Selected passage.
In the 1990s, a variety of industries dependent on copyright, trademark and patent law decided that the Internet and new digital technologies were getting way too dangerous. Upstart competitors with innovative business models were starting to invade well-established markets. Worse, ordinary people were starting to bypass the market system and challenge the supremacy of copyright and patent law (and to a lesser extent, trademark law). People began to create their own freely shareable alternatives using free software, co-production of content and virtually free distribution.
And so it was that the corporate giants of information and culture staked out the high ground of “property rights.” It would be the citadel from which they would defend their entrenched business models and fight the “dangers” of digital networks. The result has been the IP Wars, a sprawling set of political, economic and cultural conflicts that continue to rage today.

Work instructions.
A - From the passage on the IP Wars, quote everything from "In the 1990s, a" down to "virtually free distribution.".
B - List every type of law that the passage on the IP Wars names.
C - Carry on the passage on the IP Wars from its last sentence.
None of the records are needed to complete any of the tasks.

Data extract.
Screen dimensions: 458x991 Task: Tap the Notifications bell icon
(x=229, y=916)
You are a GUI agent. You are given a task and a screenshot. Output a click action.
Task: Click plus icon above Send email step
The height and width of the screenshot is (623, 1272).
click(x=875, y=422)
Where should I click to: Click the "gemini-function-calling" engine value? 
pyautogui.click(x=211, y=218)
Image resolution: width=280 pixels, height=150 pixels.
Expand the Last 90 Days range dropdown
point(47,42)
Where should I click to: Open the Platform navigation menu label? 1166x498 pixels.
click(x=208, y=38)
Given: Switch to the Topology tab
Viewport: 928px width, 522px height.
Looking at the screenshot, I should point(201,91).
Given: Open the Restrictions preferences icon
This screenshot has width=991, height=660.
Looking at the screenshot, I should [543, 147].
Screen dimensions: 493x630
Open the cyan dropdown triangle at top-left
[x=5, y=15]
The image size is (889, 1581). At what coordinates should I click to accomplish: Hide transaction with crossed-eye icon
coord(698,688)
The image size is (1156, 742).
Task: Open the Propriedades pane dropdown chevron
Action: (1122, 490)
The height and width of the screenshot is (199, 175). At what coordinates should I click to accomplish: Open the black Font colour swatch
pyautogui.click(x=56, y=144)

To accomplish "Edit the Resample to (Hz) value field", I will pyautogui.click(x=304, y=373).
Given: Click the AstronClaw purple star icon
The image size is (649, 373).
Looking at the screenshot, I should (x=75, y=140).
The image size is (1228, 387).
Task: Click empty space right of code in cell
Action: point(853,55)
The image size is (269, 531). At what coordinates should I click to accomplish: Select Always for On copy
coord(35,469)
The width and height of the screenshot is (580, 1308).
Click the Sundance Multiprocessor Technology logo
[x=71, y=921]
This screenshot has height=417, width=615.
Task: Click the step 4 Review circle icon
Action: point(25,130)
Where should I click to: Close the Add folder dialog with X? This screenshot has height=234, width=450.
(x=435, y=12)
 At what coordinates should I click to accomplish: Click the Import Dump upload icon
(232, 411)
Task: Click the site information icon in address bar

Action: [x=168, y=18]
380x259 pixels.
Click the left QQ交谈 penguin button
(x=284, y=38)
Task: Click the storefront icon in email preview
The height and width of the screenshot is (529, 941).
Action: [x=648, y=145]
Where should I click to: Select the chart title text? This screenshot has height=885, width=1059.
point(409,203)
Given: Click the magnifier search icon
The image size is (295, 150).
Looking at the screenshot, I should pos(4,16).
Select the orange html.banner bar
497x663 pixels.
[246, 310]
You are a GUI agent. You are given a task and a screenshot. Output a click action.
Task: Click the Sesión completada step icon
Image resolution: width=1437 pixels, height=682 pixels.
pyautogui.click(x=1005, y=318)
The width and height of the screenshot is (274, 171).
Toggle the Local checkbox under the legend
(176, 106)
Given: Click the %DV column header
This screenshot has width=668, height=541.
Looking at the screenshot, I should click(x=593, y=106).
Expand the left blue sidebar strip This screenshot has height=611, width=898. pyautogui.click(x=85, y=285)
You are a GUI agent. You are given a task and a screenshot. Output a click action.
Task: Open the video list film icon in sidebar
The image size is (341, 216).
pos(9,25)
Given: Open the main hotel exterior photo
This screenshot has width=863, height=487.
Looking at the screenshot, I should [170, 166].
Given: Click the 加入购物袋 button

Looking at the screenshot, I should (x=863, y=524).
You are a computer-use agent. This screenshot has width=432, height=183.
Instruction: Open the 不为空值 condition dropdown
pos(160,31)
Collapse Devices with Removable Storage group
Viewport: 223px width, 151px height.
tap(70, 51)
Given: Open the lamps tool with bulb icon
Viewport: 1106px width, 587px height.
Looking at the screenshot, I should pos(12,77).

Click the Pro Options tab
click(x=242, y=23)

Task results.
A -
In the 1990s, a variety of industries dependent on copyright, trademark and patent law decided that the Internet and new digital technologies were getting way too dangerous. Upstart competitors with innovative business models were starting to invade well-established markets. Worse, ordinary people were starting to bypass the market system and challenge the supremacy of copyright and patent law (and to a lesser extent, trademark law). People began to create their own freely shareable alternatives using free software, co-production of content and virtually free distribution.

B - Copyright law, trademark law, patent law

C -
It is a far-ranging conflagration that affects dozens of creative and cultural enterprises -- film production and distribution, musical performance and recording, book publishing, photography and video production, pharmaceutical development, scientific research, scholarly publishing and databases, among many other arenas.
There has also been a strenuous backlash to IP industries. People with HIV/AIDS have risen up to fight the broad patent claims of the pharmaceutical industry, which has made life-saving drugs unaffordable to millions of people in need. Hackers have organized to resist the proprietary lock-down of software code, and insisted upon basic human freedom to copy and share their code. Subsistence farmers have resisted patent laws that promote genetically modified crops and threaten their seed-sharing practices.